Even today the Royal library at Windsor Castle is as much in the dark as the rest of us as to the provenance of what might be considered Britain's greatest art treasure. We find the first reference to Leonardo's manuscript in England in 1690. How is it, (considering all his handbooks and remaining art pieces were left with Meltzi), that they finally end up in the Royal collection across the channel in England.
Meltzi, on his return to Italy, after the death of Leonardo, married, and fathered a son, Orazio. During this time Meltzi was responsible for selling a few works of Leonardo's. But when Meltzi passed on, he left everything to his son Orazio. Orazio also would have been responsible for selling some of the master’s works to interested and persistent parties. When Orazio died on his estate in Vaprio d'Adda, his heirs sold the remaining collection of Leonardo's works.
On the book cover which once contained these drawings, written in guilt letters in Italian, is the title“Drawings by Leonardo da Vinci restored by Pompeo Leoni”. It seems that most people are somewhat at a loss as to how they got from Pompeo into a chest at Windsor to be re-found in the 18th century. The pages found in the chest were from Pompeo’s book, the book rumoured to have had its contents cut out after its arrival in Britain.

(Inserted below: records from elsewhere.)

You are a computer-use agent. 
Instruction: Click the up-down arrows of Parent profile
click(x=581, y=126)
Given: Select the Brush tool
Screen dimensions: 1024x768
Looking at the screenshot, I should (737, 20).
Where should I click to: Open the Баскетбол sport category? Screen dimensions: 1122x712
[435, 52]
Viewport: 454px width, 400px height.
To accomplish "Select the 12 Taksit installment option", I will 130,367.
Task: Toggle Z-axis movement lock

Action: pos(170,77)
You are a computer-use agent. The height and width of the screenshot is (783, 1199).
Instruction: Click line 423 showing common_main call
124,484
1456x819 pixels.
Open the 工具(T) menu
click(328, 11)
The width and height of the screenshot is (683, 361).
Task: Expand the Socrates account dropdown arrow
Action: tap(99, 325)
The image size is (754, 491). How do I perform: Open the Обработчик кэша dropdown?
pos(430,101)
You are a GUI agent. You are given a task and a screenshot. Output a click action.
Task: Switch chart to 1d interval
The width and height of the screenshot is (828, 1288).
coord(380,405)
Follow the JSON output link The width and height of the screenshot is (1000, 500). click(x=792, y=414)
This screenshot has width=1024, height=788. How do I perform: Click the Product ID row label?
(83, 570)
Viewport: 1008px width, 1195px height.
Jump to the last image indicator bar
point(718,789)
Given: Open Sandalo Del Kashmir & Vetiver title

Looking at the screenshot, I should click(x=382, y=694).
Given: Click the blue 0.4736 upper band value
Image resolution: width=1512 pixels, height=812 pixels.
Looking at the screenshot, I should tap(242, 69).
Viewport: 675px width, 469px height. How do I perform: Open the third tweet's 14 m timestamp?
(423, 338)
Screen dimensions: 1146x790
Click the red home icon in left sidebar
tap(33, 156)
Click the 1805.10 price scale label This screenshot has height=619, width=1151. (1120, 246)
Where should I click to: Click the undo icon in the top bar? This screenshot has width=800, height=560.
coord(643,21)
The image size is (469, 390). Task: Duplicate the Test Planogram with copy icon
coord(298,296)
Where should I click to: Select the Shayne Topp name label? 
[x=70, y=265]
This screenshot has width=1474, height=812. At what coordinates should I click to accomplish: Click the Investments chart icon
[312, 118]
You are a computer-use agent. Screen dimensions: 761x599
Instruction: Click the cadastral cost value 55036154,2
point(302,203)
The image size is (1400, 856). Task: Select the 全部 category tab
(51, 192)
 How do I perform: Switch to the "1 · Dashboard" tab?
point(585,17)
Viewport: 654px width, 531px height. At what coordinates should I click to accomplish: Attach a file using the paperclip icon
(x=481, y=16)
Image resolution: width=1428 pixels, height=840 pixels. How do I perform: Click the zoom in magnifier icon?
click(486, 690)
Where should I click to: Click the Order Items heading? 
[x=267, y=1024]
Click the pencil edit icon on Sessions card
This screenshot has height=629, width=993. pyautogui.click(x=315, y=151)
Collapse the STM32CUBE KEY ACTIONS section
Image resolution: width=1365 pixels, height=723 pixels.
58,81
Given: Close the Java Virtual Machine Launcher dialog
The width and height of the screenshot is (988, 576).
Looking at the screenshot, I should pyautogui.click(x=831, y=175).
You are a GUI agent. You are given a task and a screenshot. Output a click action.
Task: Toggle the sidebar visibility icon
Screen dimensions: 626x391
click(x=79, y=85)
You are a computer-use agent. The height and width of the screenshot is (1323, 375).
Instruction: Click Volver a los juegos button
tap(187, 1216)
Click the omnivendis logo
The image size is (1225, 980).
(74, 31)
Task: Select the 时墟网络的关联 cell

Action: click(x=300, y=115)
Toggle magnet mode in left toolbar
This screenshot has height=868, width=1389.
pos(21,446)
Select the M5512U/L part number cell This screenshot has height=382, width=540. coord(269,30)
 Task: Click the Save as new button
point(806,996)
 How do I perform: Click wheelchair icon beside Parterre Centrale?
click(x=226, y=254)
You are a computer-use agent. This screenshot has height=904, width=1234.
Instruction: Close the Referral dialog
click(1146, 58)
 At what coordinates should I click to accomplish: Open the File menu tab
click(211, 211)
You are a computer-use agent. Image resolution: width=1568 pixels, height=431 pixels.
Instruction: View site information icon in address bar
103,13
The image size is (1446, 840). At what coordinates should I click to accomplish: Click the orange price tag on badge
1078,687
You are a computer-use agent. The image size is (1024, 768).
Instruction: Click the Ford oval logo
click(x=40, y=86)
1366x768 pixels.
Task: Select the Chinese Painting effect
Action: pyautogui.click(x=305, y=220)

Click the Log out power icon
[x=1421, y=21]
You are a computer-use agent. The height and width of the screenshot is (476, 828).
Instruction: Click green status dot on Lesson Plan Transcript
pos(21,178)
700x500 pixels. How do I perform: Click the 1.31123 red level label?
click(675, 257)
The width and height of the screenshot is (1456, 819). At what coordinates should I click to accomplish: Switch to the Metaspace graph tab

In the Ambrosiana museum in Italy,is an engraving in marble stating that in the 17th century, Count Arconati, preserved for Italy ‘The Codex Ambrosiano’ by paying more than an English king had bid. Not being successful on the first attempt, it would seem Charles I, went hunting to purchase another set of drawings. Melzi had tried to organize all of Leonardo’s notebooks and drawings into some semblance of order, presumably putting anatomical drawings together and inventions together, but no-one is quite sure what criteria were used.
Orazio would have sold some of these loose leaves to the Italian sculptor Pompeo Leoni who then bound them into a leather volume. Probably through Orazio’s ignorance Pompeo could have picked out the choicest of the drawings. Pompeo probably, would not have understood the complexity of Leonardo's attempted rebuses, and would have considered them facile, even juvenile compared with his other studies. The Windsor collection is notably one of the finest and it may well be that Pompeo was able to pick the works he liked but it actually seems unlikely, compared with the other material, that he would choose the page of rebuses. Why would he have included these in the same bound volume as some of his greatest drawings?
We know that Leonardo was worried about the fate of his drawings but we shall probably never know whether specific instruction was given privately to Melzi, concerning certain drawings before Leonardo died. Why did Leonardo attempt his Yarnwinder rebus backwards, making its deciphering more complicated and potentially rendering his riddle unintelligible to posterity? Why and for what other reason could one possibly imagine that Leonardo da Vinci would attempt such an articulation, but the wish to convey a sense? This was not a random phrase he was toying with. As we shall see some of the other rebuses that he experimented with could be applied in certain circumstances, but this message was highly specific in that, he was going to show us a facade and it was going to be through his Yarnwinder paintings.
However, ‘Lady Fortune’ did shine upon Leonardo, his rebus being preserved in the very country he was directing us to in both Yarnwinder pictures, exposing a location which he wanted to show. The contents in this ancient bank vault holding the greatest treasures on earth, relics from the Temple of Jerusalem retrieved by the Templars, possibly even the Ark of the Covenant and certainly the mass of Templar treasure. The Templar treasure not only consisting of gold and jewels, but a body of knowledge passed down through the generations until the fourteen hundreds.